Monday Magpie: Mike Mulligan edition

woodcut illustration of boy with Mike Mulligan and His Steam Shovel

[text: Robert was quite sure that Mike was his best friend. And because he loved Mike so very much Robert thought that the whole library had been built as a house for Mike. He always called the library “Mike’s house.” He never said, “I’m going to the library.” He always said, “I’m going to Mike’s house.”]

This is a page from Julia Sauer’s Mike’s House, published fifteen years after Virginia Lee Burton’s Mike Mulligan and His Steam Shovel and fourteen years before Ramona Quimby asked how Mike Mulligan goes to the bathroom while he is digging the cellar for the town hall. I ran across Mike’s House at the university library– I liked Sauer’s Fog Magic as a kid and wanted to check out The Light at Tern Rock.

Mike Mulligan’s fame and longevity blow me away. There’s not even a note in Mike’s House explaining that Mike Mulligan and His Steam Shovel is a real book or giving the author’s name. Mike Mulligan just is. And once you know the story, he continues to live, unnamed, in the news:

Seattle construction-crane operators cope with stress, no bathrooms
“He says the most common question people have is how he goes to the bathroom up there.”

The bizarre secret of London’s buried diggers
“The difficulty is in getting the digger out again. To construct a no-expense-spared new basement, the digger has to go so deep into the London earth that it is unable to drive out again. What could be done?” (The reality is less cheery than Dick Berkenbush’s solution.)


You know what else has longevity? Don’t Stop Believin’. This Boomwhacker version has been in my head for days since I ran across it at TYWKIWDBI. I watched it all the way through on a difficult news day and felt better, that people do stuff like this, work on it until they can do it off book in one take.

fog

Southeast Portland was very foggy when I went out to catch my bus this morning. I was glad when someone else came to stand at my bus stop, because if there were two of us the driver would see us and stop, right? (It worked.)

I like how fog lends solitude to a walk, even in the city. It’s like snow– everything is quieter. When I’m cross-country skiing, the most popular trails on Mt. Hood feel uncrowded (partly because sound is dampened and partly because I’m watching my feet a lot). I suppose for some people fog is just a pain, like snow is a pain for commuters, but for me it hasn’t lost its magic.

And fog is so literary. When I got to the Hawthorne Bridge, I couldn’t see the west bank from the eastern end of the bridge.
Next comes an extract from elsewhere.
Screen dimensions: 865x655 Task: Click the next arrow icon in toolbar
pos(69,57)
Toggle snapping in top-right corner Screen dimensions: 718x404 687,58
People were taking photos (I’m no photographer, but that struck me as futile!). The fog made me want to smuggle something, made me think of Huck Finn and Poldark.
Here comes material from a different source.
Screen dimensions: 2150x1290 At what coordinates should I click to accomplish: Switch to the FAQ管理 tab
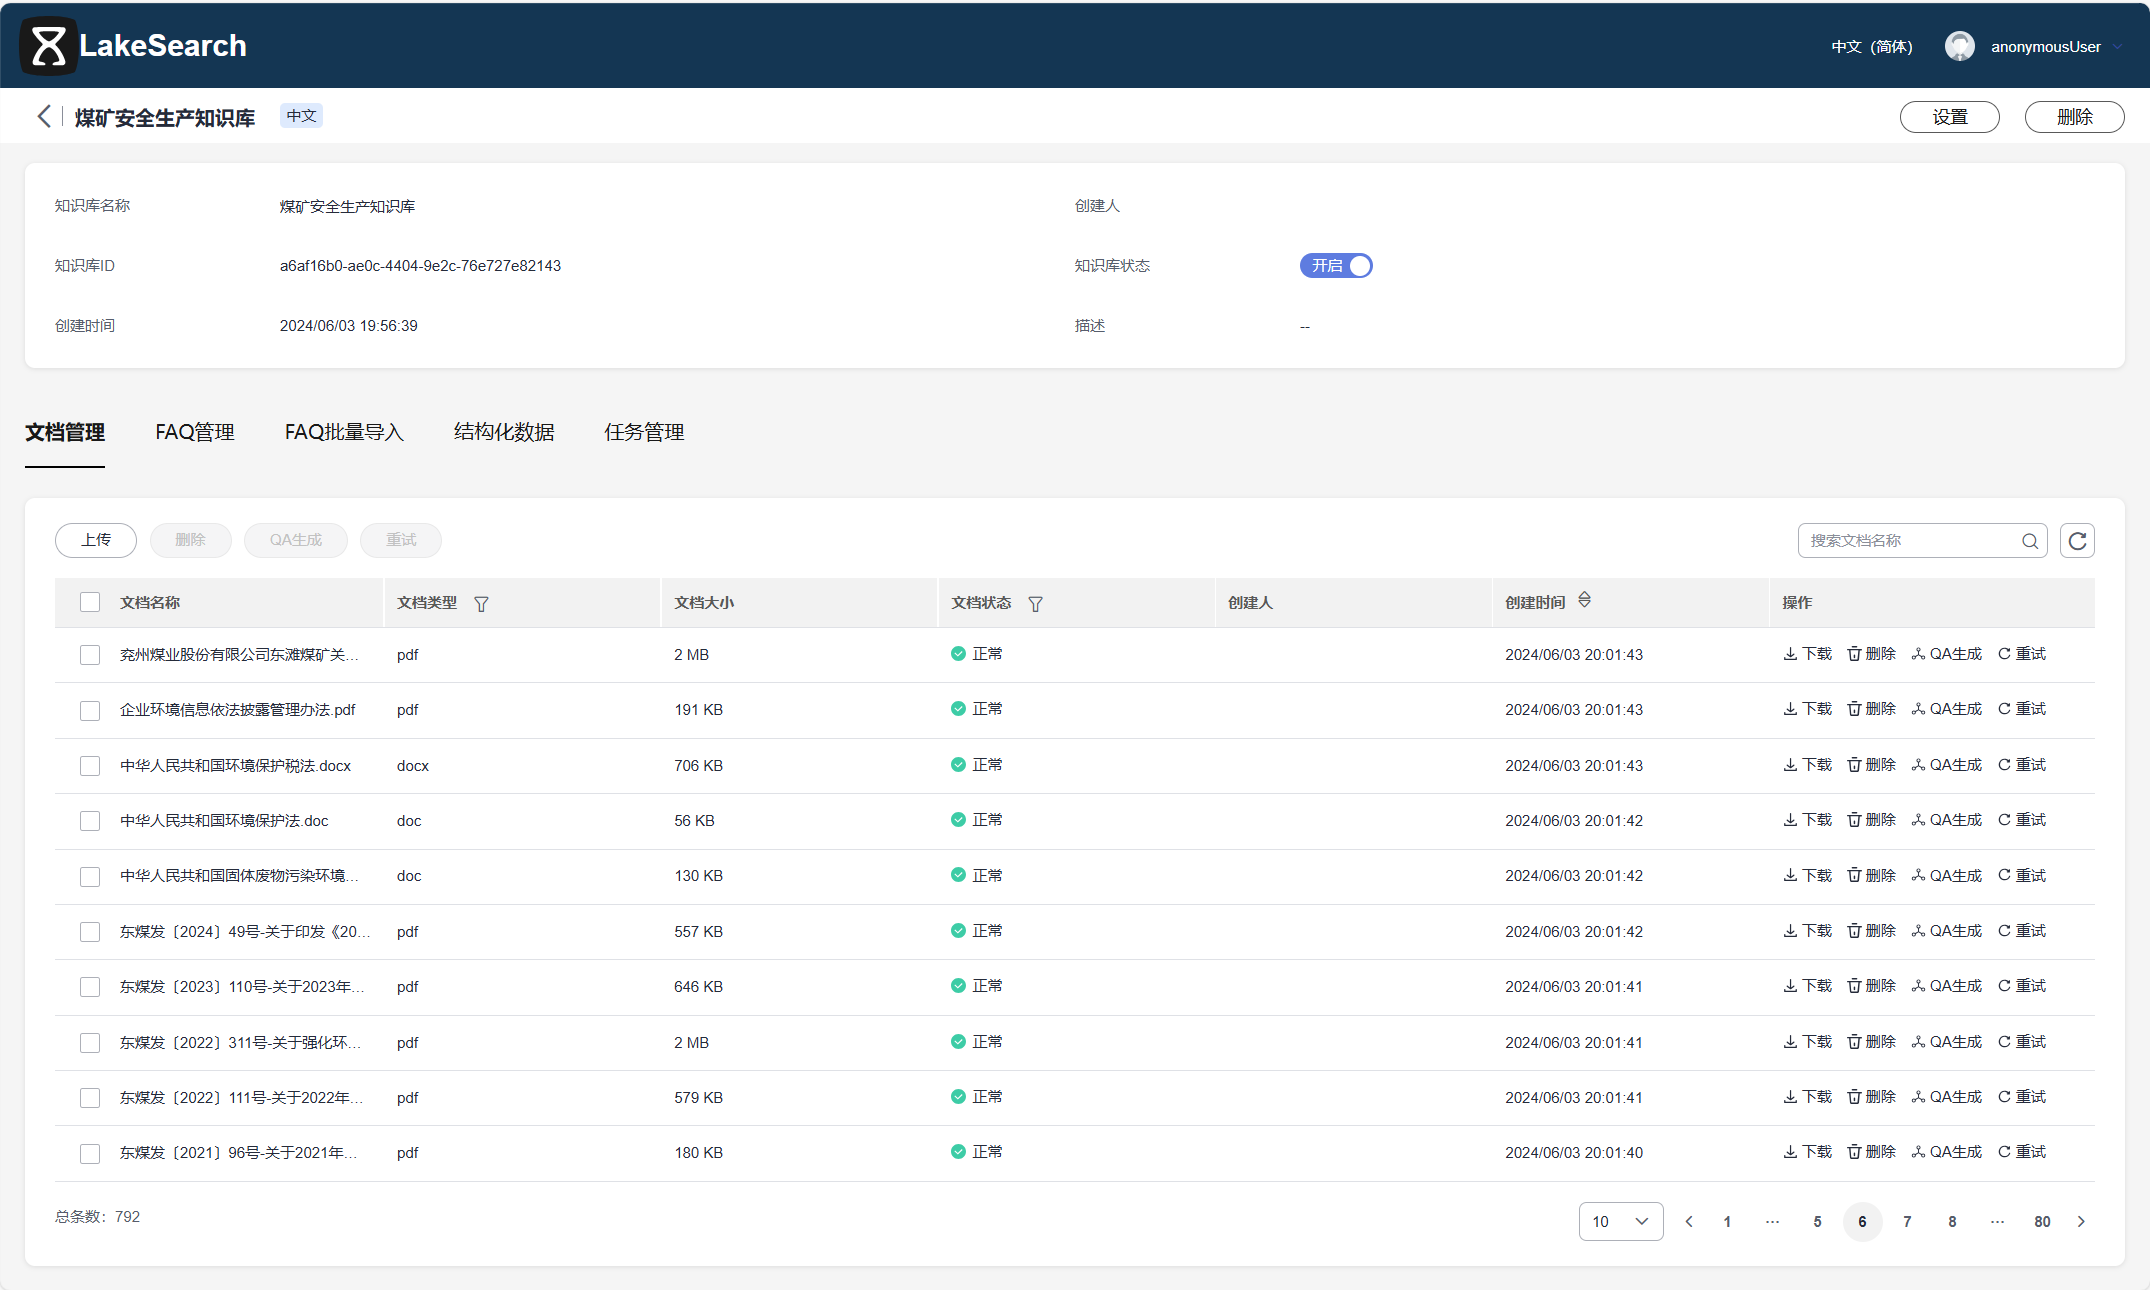pyautogui.click(x=194, y=432)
But the book I always think of when I step into a fog is Julia Sauer’s Fog Magic. Its status as a Newbery Honor book in 1944 is probably what kept it in print; I still have the Pocket Books paperback I got in the late 1970s. It’s a quiet story about a girl who loves the fog, and who finds that on foggy days she can slip back in time to a long-ago village. Her adventures start when she sees through the fog the outline of a house where there has been only a cellar hole for many years.
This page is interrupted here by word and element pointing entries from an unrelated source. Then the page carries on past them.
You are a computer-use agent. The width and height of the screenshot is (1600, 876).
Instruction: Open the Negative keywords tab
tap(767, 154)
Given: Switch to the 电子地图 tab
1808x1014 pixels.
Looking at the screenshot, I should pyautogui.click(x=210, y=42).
I just found a sweet web tribute (angelfire, that’s a time-trip itself!) to Julia Sauer, her partner, and the Nova Scotia village the book was based on:

Julia was a Librarian and an Author. Alice was a Fruit Farm Proprietor. It was talked in the village that they were wealthy ladies since they drove a big sports car to the envy of many here at that time….

Julia was a very hospitable lady. She was always so pleasant. She had a quiet, soft voice and a very friendly and welcoming smile. All were drawn to her charisma and charm. She was heavy in stature and both she and Alice dressed in country style attire.

It was a common sight to see them walk along the roads of Little River and stop to visit or chat with folks along their way. Little River was blessed by their kindnesses in many ways.

There are some books that form a quiet, almost unnoticed part of a reader’s DNA. Fog Magic is one of mine.